CMU Game

How Livestreaming Video Games on Twitch is Building an Audio Database for AI Training

Researchers at Carnegie Mellon University are building an open-source database of sounds in people’s homes using a video game they designed to be played on the popular livestreaming platform Twitch. The Rolling Rhapsody game the team developed is played by volunteers who donate the sounds recorded from their homes through an app, building up a database that can be used to train artificial intelligence programs in the future.

Game On

Any audio-based smart device, especially those that might be used in the home, could benefit from being better able to identify and filter out irrelevant noises. Smart security devices and child-monitoring tech could benefit from refining their ability to distinguish regular house noises with those that require an alarm. That’s in addition to helping cure the plague of accidental awakenings that smart speaker owners deal with. A recent study found more than a thousand words and phrases that might alert a voice assistant unintentionally, for instance. Developers are continually rolling out partial solutions, including upping Alexa security requirements allowing Google Assistant users to adjust wake word sensitivity.

To gather the sounds that could alleviate some of those problems, the researchers designed Rolling Rhapsody. The game is not complicated. Players roll a ball around the screen, collecting treasure from a pirate base as they go, with each level offering a more complex map and obstacles to the treasures. Before playing, users agree to upload sounds through an iOS or Android app, although they have the chance to delete any recording that may have personal information on it. During the game, sounds from around the player are picked up and recorded for the database. The player and anyone watching the stream hears the sounds that were recorded whenever any treasure is collected. Players have to label the sounds manually at the moment, which leaves plenty of room for user error. Still, the database is growing thanks partly to how players get rewarded within the game for contributing a lot of audio or any unusual sounds. Every noise in the house, a door closing, someone sighing, a dishwasher starting its cycle, even the creak of a chair is relevant for comprehensive AI training, according to the researchers.

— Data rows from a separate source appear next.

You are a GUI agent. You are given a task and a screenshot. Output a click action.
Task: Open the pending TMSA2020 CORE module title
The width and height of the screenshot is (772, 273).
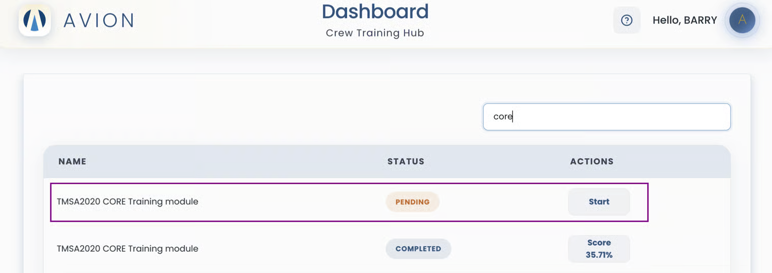[x=127, y=201]
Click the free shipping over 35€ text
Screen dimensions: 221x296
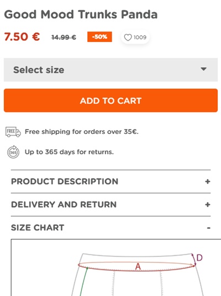(82, 132)
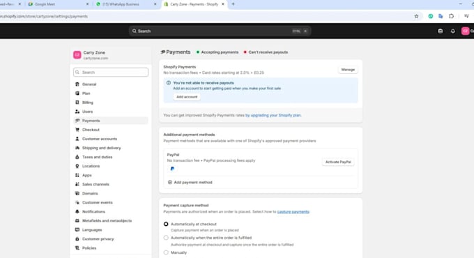Image resolution: width=474 pixels, height=258 pixels.
Task: Click the Checkout cart icon in sidebar
Action: pos(77,130)
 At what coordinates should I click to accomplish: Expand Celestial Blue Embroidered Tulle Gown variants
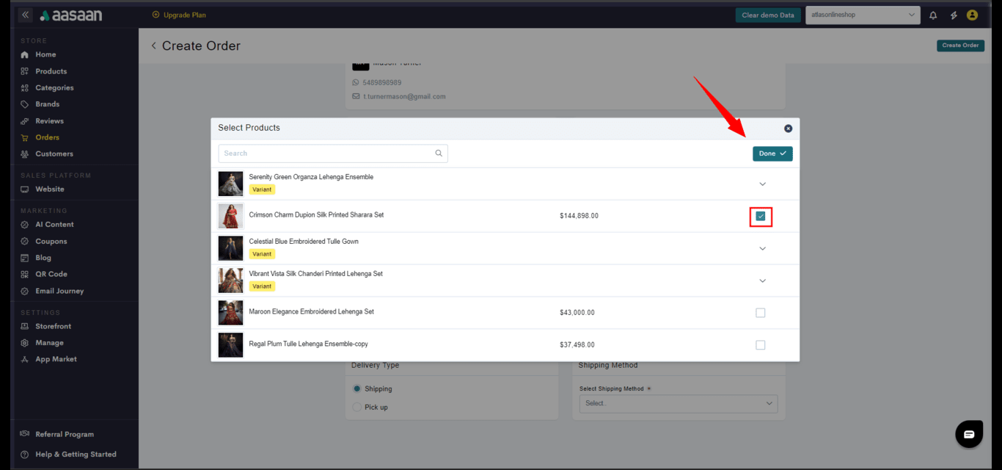click(x=762, y=249)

“This data could be used to create extremely useful technologies,” CMU Professor Jessica Hammer, part of the Polyphonic faculty, explained in a statement. “For example, if AI can detect a loud thud coming from my daughter’s room, it could wake me up. It can notify me if my dryer sounds different and I need to change the lint trap, or it can create an alert if it hears someone who can’t stop coughing.”

Listen Learning

The livestream sound project is part of Polyphonic, a collection of audio research projects at Carnegie Mellon, including sound labeling and a shared database of sound for researchers to use in their studies. CMU is also home to the researchers working with Apple on the Listen Learner project to train AI with minimal training. Listen Learner takes almost the opposite approach of the Rolling Rhapsody project and its goal of a vast database of sounds for training an AI. Listen Learner is designed around keeping microphones on all the time, with the AI questioning its user about what different sounds it hears mean as a way of labeling them for future reference. While theoretically a good method for quickly train a personalized voice assistant, Listen Learner also opens up a lot of privacy concerns as the microphones are always listening.

That’s problematic when privacy is central to so many people’s reluctance to use voice assistants. After a year when almost every voice assistant developer had to deal with accusations of privacy violation and subsequently change how they collect data, the appeal of an extensive database of sounds provided voluntarily to train an AI is likely to appeal to any developer looking to sell a voice assistant to the general public. It also sets up a model for other data collection research and development, which the CMU researchers acknowledge.

“We can use this as a proof of concept for a new kind of game experience that can result in ethical data collection from the home,” Hammer said. “We can collect data in a way that’s fun and feels good for everybody involved.”